¿Ha muerto la lectora?



El jueves estuve en Madrid. Asistí a ‘La muerte de la lectora’, la performance en la que Luna Miguel estuvo leyendo durante cuarenta y ocho horas. Es decir: fui a leer con Luna y con otros tantos. Llegué tarde, unas diez horas antes del cierre, cuando ella ya llevaba unas treinta y ocho horas leyendo. Estaba acostada sobre una alfombra de pelo negro en el centro de la sala. La rodeaban cuatro pilares de piedra, ocho tulipanes que cabeceaban hacia ella y los montones de libros que iba cambiando de lugar para combatir el tedio. Como en una celda cisterciense, apenas había ornamento.

Ella leía y el resto leíamos con ella.  Entre sus manos: Tove Ditlevsen; entre la mías: Cristina Rivera Garza. Y al igual que hay quien busca su reflejo en los posos del café, busco en el libro algo para pensar lo que veo. Lo encuentro. Rivera Garza habla de la casa sin muebles en la que escribió El invencible verano de Liliana. Desamueblar, dice, le sirvió para crear una equivalencia entre los modos de habitar el espacio y la experiencia de narrar la muerte de su hermana. Desamueblar para rehacer la forma de ocupar un lugar. La escenografía de Paola de Diego obliga a ello. Sin muebles, Luna ha de leer acostada o sentada en el suelo. Los visitantes, más afortunados, tenían unos bancos -sin respaldo- y un puñado de cojines rojos.
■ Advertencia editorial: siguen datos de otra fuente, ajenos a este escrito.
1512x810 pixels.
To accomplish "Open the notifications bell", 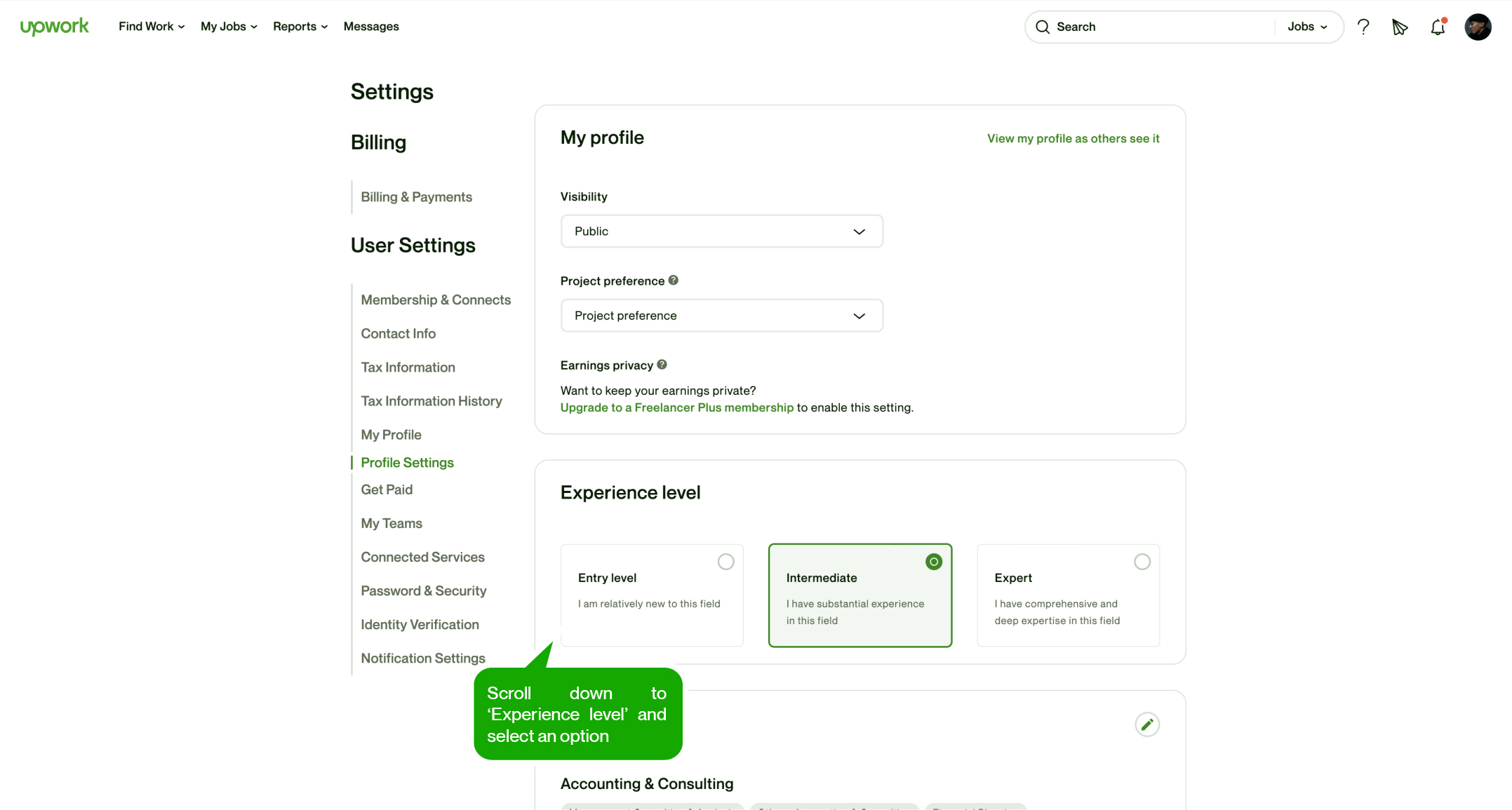I will [x=1438, y=27].
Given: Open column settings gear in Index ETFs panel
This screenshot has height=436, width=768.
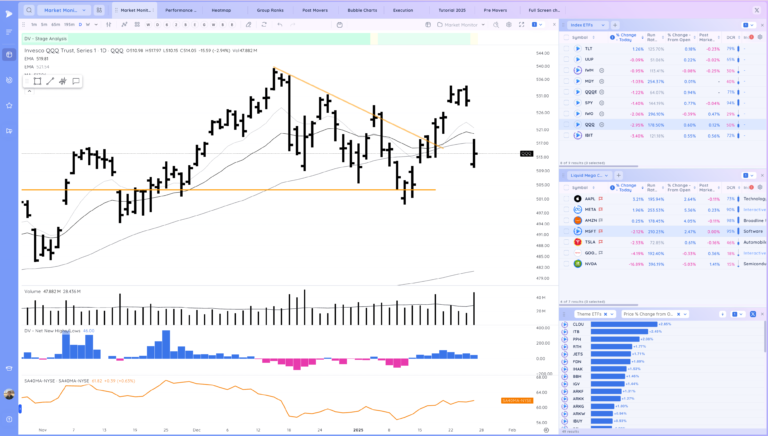Looking at the screenshot, I should click(x=759, y=35).
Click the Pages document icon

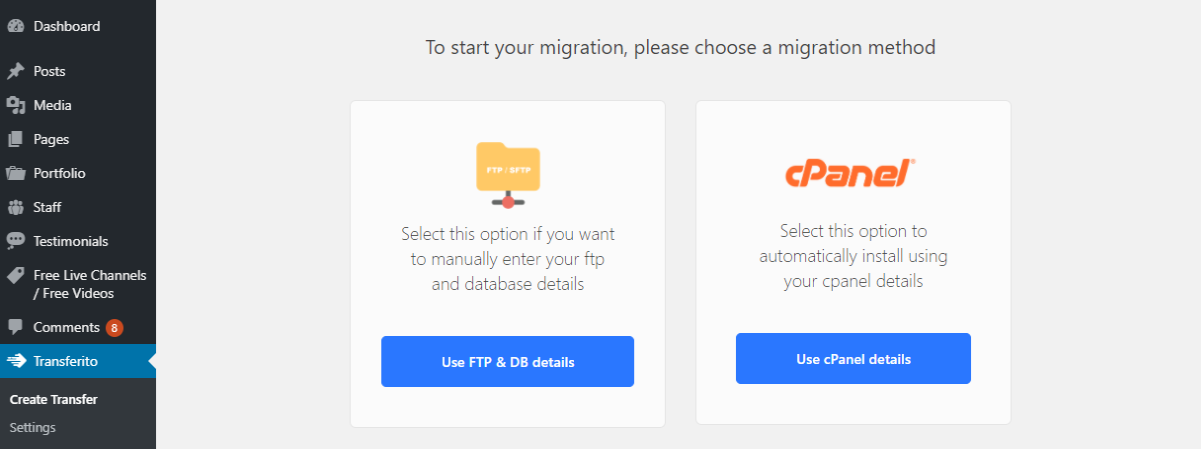(16, 139)
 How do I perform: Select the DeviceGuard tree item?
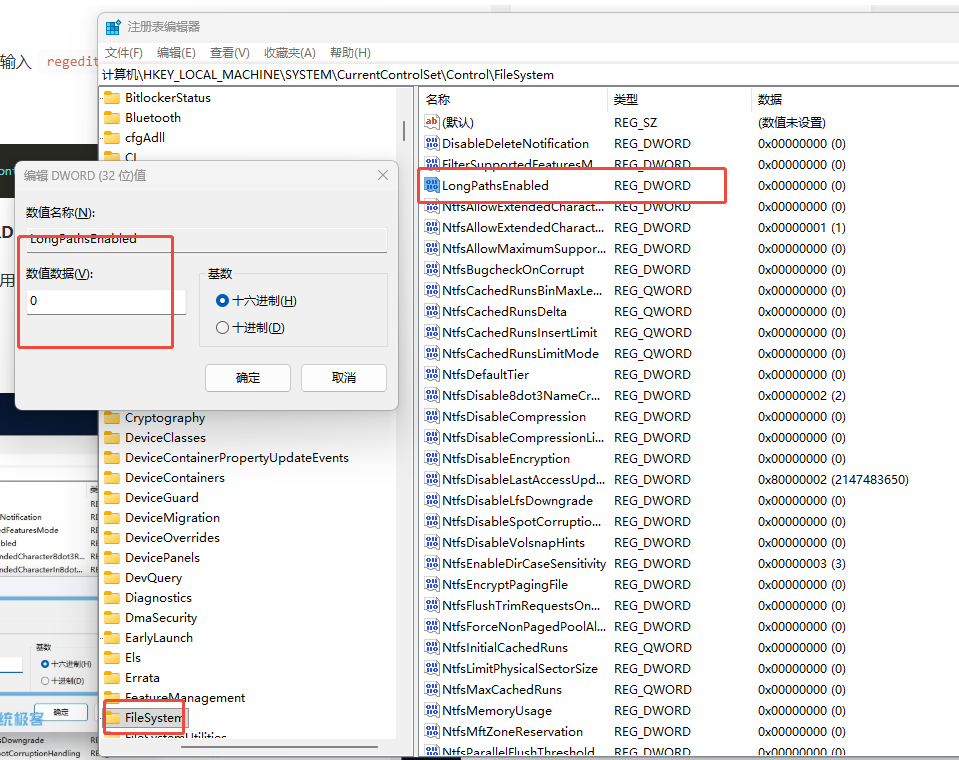[x=161, y=498]
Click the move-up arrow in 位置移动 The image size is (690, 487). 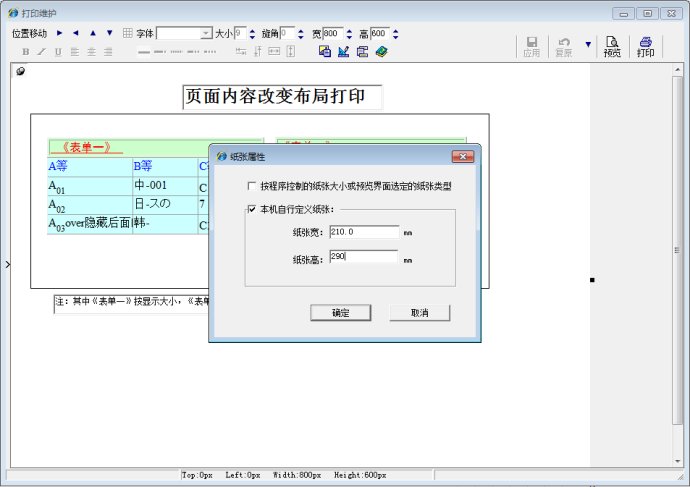(93, 33)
Pero aún con los bancos y los cojines, no tardé en entender la desnaturalización de la que habla Rivera Garza. El libro pesa sostenido en el aire, el banco se desliza si lo buscas como respaldo; el suelo, qué sorpresa, está frío y duro. Las articulaciones se entumecen al rato y el cuerpo se retuerce para recuperar posturas de la infancia. Se levanta, camina, busca el apoyo de una columna. Y solo llevaba un par de horas.

Al fondo de la sala, en la penumbra, había unos sillones mullidos y acogedores, pero nadie los usaba. Los visitantes se quedaban cerca de Luna. Habían venido a leer con ella; a leer como ella. «Escrutadme como aquellas que fotografiaban en la Salpêtrière  o acompañadme en el delirio», se podía leer en uno de los textos que Alicia Valdés pensó para la ocasión. «Pústulas desde las mana la lectura. Pistilos de flores secas» o «Quería expiarme a través de la lectura pero seguir leyendo solo aumenta el goce».
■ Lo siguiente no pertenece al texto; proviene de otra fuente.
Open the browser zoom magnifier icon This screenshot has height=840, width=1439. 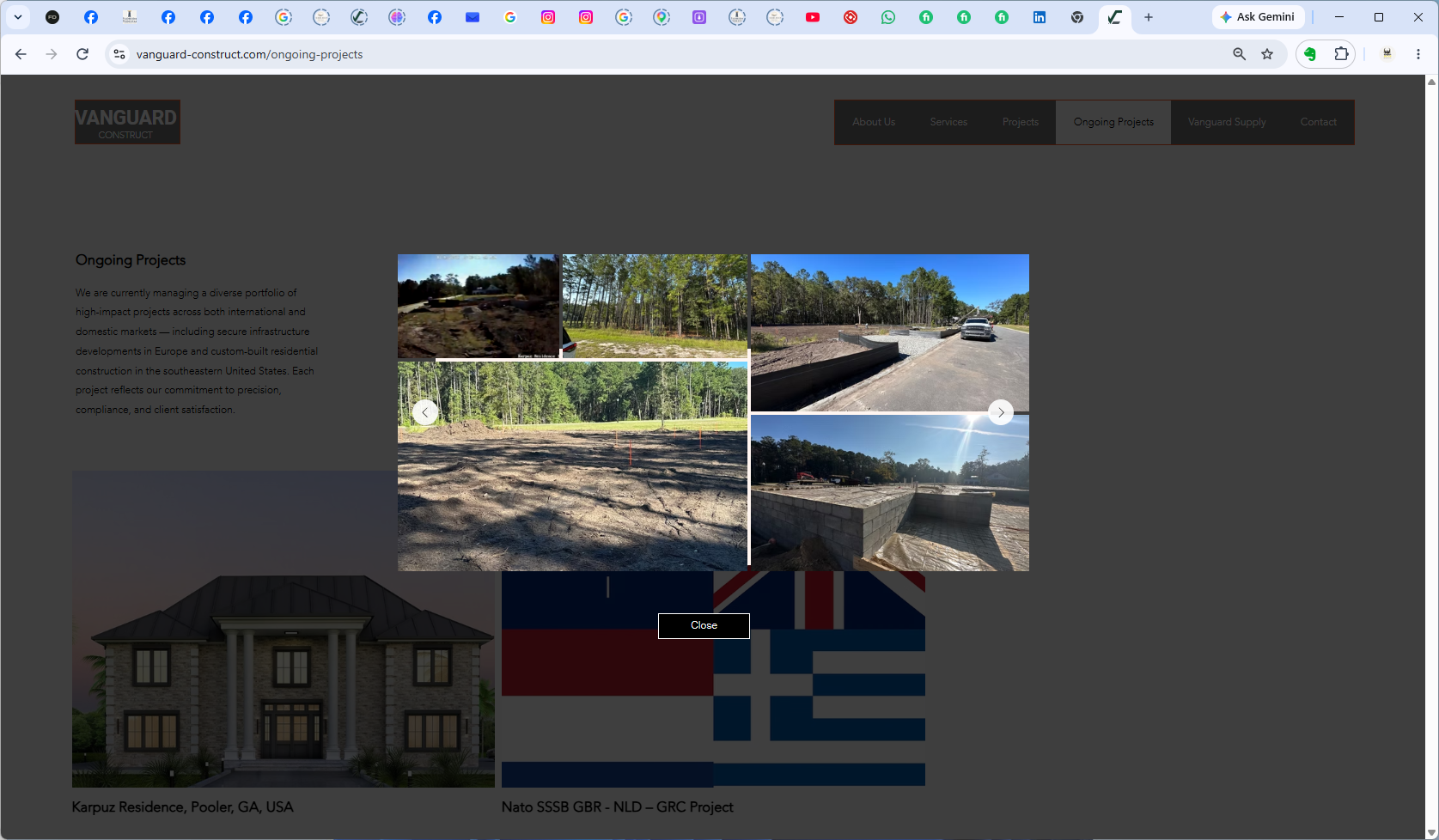tap(1239, 54)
Son ellas, Alicia y Paola, también las que cuidaban de la lectora. Y si no estaban, siempre había alguien que le llena el vaso de agua o la copa de vino; que le traía lo único que tenía permitido comer, pan —el día anterior había escuchado a la poeta Izara Batres decir que al poesía es como tragar una miga de pan, algo simple y complejo a la vez; y pienso que quizá también lo sea la lectura: leemos, pasamos páginas, pero ignoramos la dimensión de ese gesto—. En uno de los jirones de papel que iba colocando alrededor de su espacio escribe: «leo porque me cuidan, leo porque tengo amor». Escribe eso y que se ha bebido tres cafeteras y un bubble tea de matcha y tapioca para aguantar. Eso y que la lectura es tantas veces el sustrato de la amistad (¿o era al revés?). Eso y otras cosas.

Había en la sala un olor meloso a lirios también blancos. En un lateral descansaba una corona de flores con una banda: «A la lectora. 1990-2029» —para enterarse de la broma hay que acudir a Leer mata—. Los visitantes se miraban entre ellos sin saberse mirados; solo los más veteranos —una pareja lectora ha pasado allí bastantes horas— parecen entender el caprichoso equilibro entre solemnidad y broma que hay en todo ello. Las horas pasan raras. Las lumbares ya duelen. La vista, harta de la página, se tensa contra las pocas y estrechas ventanas que dan a la calle. ¿Esas hojas son de un árbol de la pimienta? «Queda una hora para que cierre la biblioteca y un poquito menos para que comience el recital», dice la lectora, ¿viva?